- [Verilen alıştırma 1]: Veri alıntılarındaki iki girdiyi, sütun adları "metin" ve "cevap" olan iki sütunlu bir CSV'ye dönüştürün. Her girdi bir satır olsun, metni ve cevabı satır sonları boşluğa çevrilerek ayrı tırnaklı alanlara yazılsın, görselleri ise lütfen cevaba katmayın.

- [Belge bölümü]:
※ ※ ※

Şoförlüğü olmayan bir insana tutup da arabamızı veremeyiz. Anne – babalık da böyle bir şeydir. Genetik olarak anne- baba sayılsanız da ne yazık ki psikologlar her çocuğu olanı anne- baba saymıyorlar. Çocuk büyütmenin şartlarını yerine getirebiliyorsanız sizi anne- baba sayıyorlar.
Mesela çocukların farklı dönemlerinde farklı davranışları olur. Ne yazık ki anne- babalar bu davranışları gözlemleyemiyorlar. Ama biz öğretmenler bu davranışları çok daha iyi gözlemleyebiliyoruz. Öğrenciler özellikle bahar ayları başlayınca nasıl tabiat bir anda kabarıyorsa, çocuklar da gerek kız, gerek erkek olsun mart ve nisan aylarında ergenlik çağının davranışlarının camlandığını yıllardır izleyen bir eğitimciyim. Özellikle bu durumlarda gençlere nasıl davranılması gerektiğini bilmemiz gerekir.

※ ※ ※

- [Veri alıntıları]:
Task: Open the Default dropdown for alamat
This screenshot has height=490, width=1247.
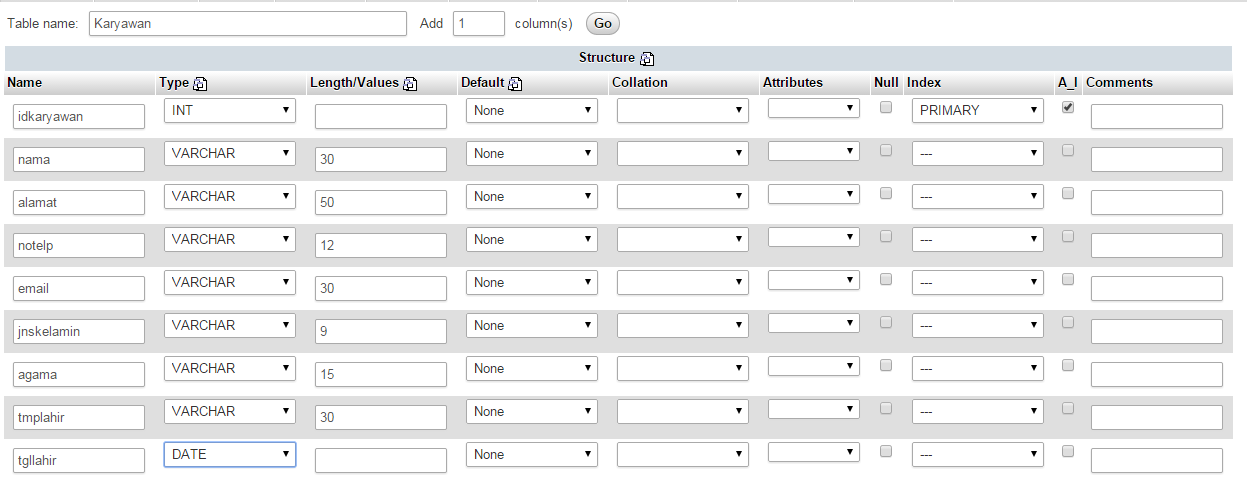Action: click(x=532, y=196)
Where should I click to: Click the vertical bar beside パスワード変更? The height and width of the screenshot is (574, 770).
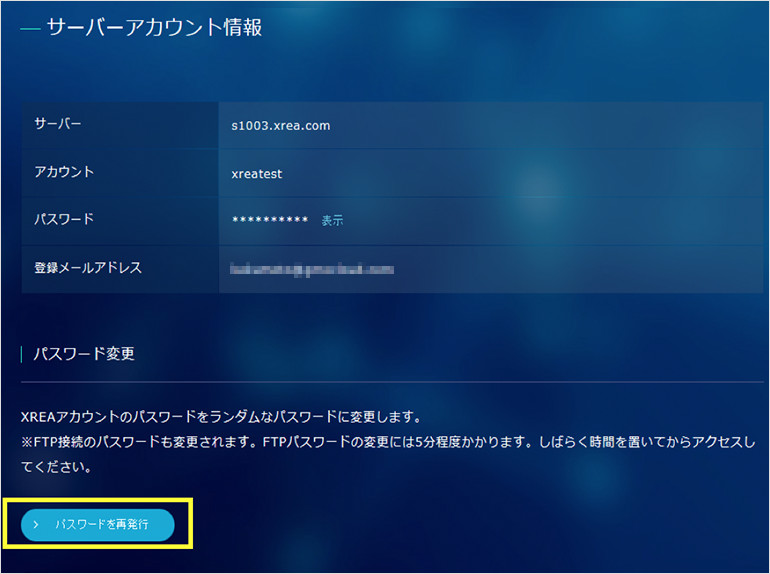coord(22,354)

※ ※ ※

- [Verilen alıştırma 2]: Yukarıdaki anne-babalık ve ergenlik üzerine yazıyı son cümlesinden sonra devam ettirin.

- [Beklenen cevap 1]:
metin,cevap
"Task: Open the Default dropdown for alamat This screenshot has height=490, width=1247.","Action: click(x=532, y=196)"
"Where should I click to: Click the vertical bar beside パスワード変更? The height and width of the screenshot is (574, 770).","coord(22,354)"

- [Beklenen cevap 2]:
Çocuklar toprak gibi nankör değildir. Toprağa ne ekersen onu verir. Buğday ekersen buğday, arpa ekersen arpa verir. Ama boş bırakırsan o tarlada hangi yabani otların ve tikenlerin yetişeceğini bilemezsiniz.
Hiç kimse çocuğunun nasıl olacağı konusunda endişe etmesin. Siz ne iseniz çocuğunuz da o olacaktır. Bundan emin olabilirsiniz. Çocuğa etki eden söz değil davranıştır. Nitekim dergâhların temel bir prensibi de ahlak: “ Kal değil, haldir- Söz değil davranış bilgisidir.” Çocuğa etki eden, ona söyledikleriniz değil, onun sizde gördükleridir. Meseleyi yalancılıkla halletmeye çalışıyorsanız, çocuğunuz iyi bir yalancı olur. Çocuklarınızın istediğiniz gibi olmasını istiyorsanız lütfen söylemeyin, söylemek istediğinizi yaşayarak söyleyin. Çocuklarınız da endişe etmeyin sizin gibi yaşayacaktır. Çocukların % 70 itibariyle kişiliğinin geliştiği yer aile ocağıdır.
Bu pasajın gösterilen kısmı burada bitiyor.